An overview of Wormhole’s operational process.

The process of delivering messages between chains in Wormhole is as follows:

Step 1: Emitter submits a message to the Wormhole core contract. This message may include a transaction nonce, payload, and information about the destination chain.

Step 2: The message submitted by Emitter triggers an event in the Wormhole core contract. This event is stored in the transaction log contract of the source chain, with the Emitter and the message’s sequence number.

Step 3: The off-chain Guardian Network observes events stored in the transaction log contract and verifies the validity of the user-submitted messages. Each guardian of the Guardian Network operates nodes for all chains supported by Wormhole, enabling them to assess the validity of messages from the source chain easily.

Step 4: Once the message on the source chain is finalized, each guardian signs the message’s payload they deem valid. These signed payloads are combined to create a multi-signature-based VAA (Verified Action Approval).

Step 5: Guardian Network transmits the VAA to a REST API or Spy, which is then passed on to a Relayer.

Step 6: Upon receiving information from the REST API or Spy, the Relayer sends a transaction to the destination chain that calls the destination contract and the VAA. The Relayer must make its best effort to deliver the VAA properly.

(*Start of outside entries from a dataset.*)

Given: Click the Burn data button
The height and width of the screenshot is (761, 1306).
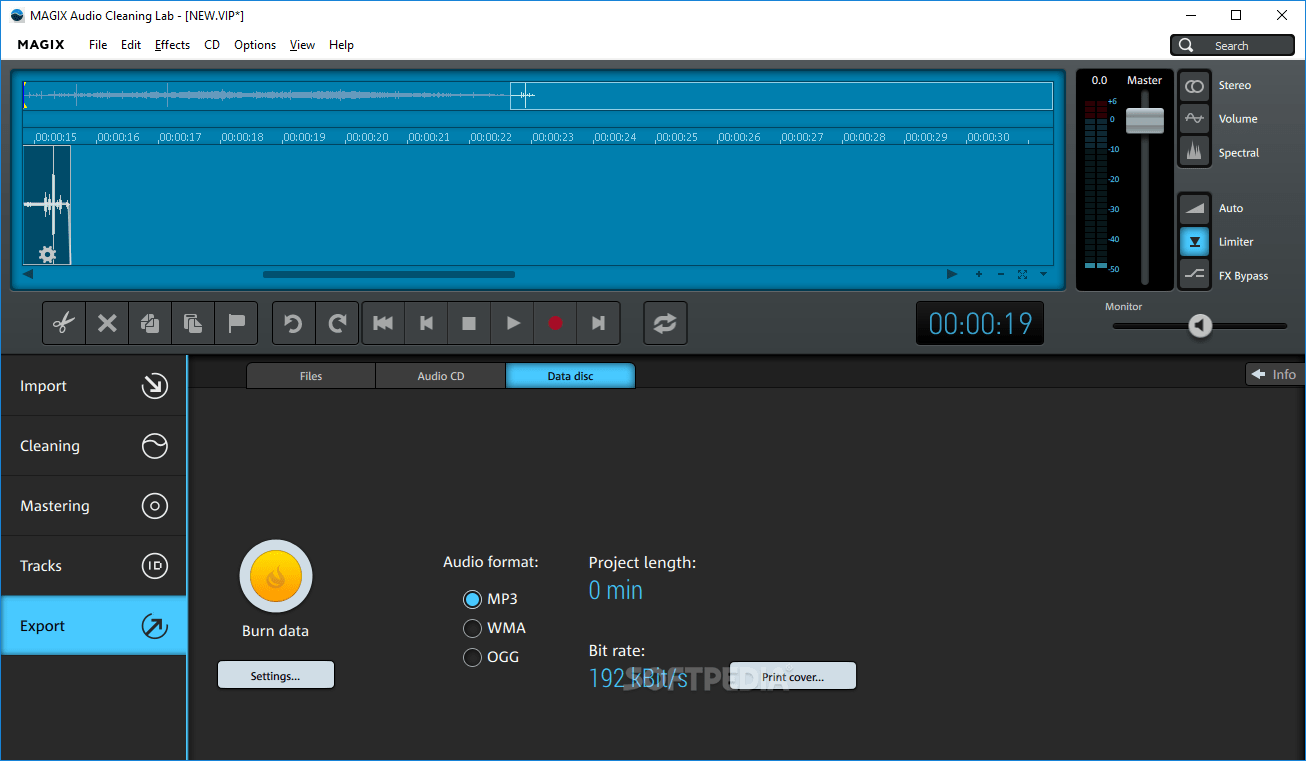Looking at the screenshot, I should [x=275, y=577].
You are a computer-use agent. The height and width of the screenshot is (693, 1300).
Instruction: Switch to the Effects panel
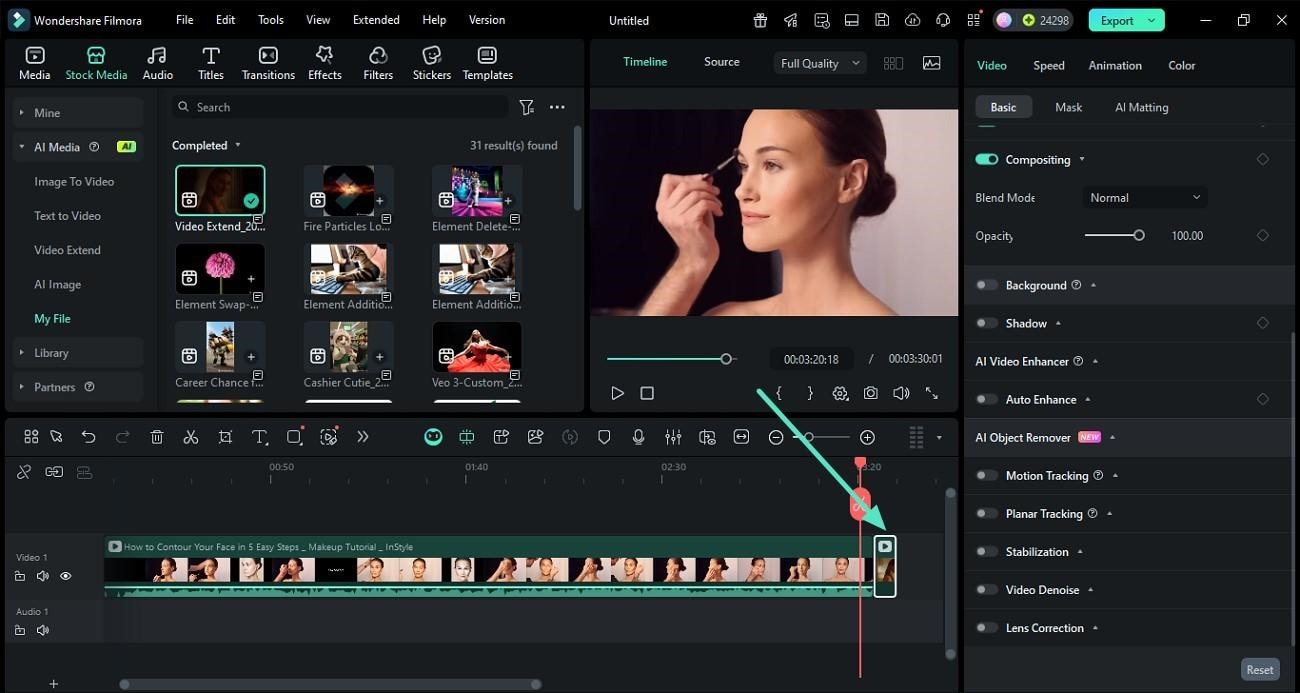tap(324, 61)
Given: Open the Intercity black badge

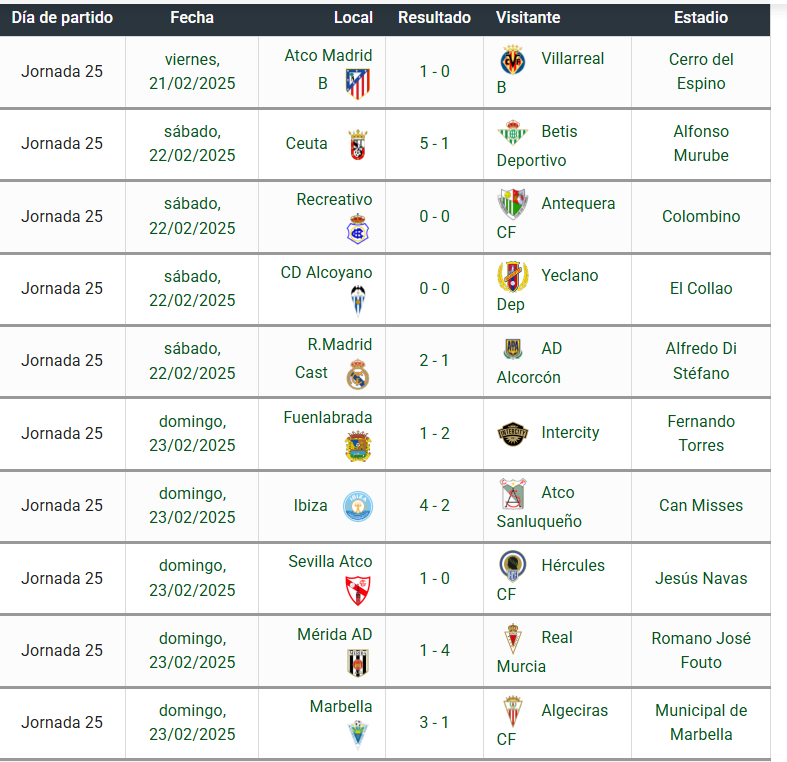Looking at the screenshot, I should click(x=512, y=434).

Step 7: The destination contract, called by the Relayer’s transaction, receives the VAA and has it verified by the Wormhole core contract located on the destination chain. The destination contract then executes various actions as intended by the sender through the message.

Features

• Wormhole relies on the trustworthiness of transactions governed by the off-chain Guardian governance.
• It does not guarantee the normal operation of Relayers. Therefore, if users do not use the default provided Relayer, the proper processing of transactions depends solely on the user’s trust in the Relayer.
• Similar to CCIP, if abnormal operations such as improper block consensus are detected, the Guardian Network will disconnect from the affected network.
• Guardian Network must operate full nodes for all chains supported by Wormhole.

Message Validation

Wormhole verifies and signs the validity of messages based on the consensus of individual validators located off-chain. Guardians observe events from core contracts located on each chain and verify the event’s validity using the full nodes of the source chain they operate. A signed message is created after a quorum of guardians votes, guaranteeing the transaction’s validity.

Security and Limitations

Wormhole’s security features include:

• Guardian Network: Wormhole guarantees the authenticity of messages through a network of guardians who reach consensus. The governance members comprise enterprise-level validators with significant capital and operate through governance. Each guardian operates full nodes for all chains supported by Wormhole, allowing them to easily detect and disconnect support for chains with serious reorgs or consensus issues. Guardians also monitor data from special contracts within each supported chain, continuously observing the movement and circulation of tokens.
• Asset Layer Protection: Wormhole provides two additional protective measures for token movement. One is the governor, who tracks deposits and withdrawals across all supported chains and delays suspicious fund transfers that may result from attacks. The other is the global accountant, tracking the total circulation of assets moving through Wormhole across all chains to prevent bridging that violates supply limits.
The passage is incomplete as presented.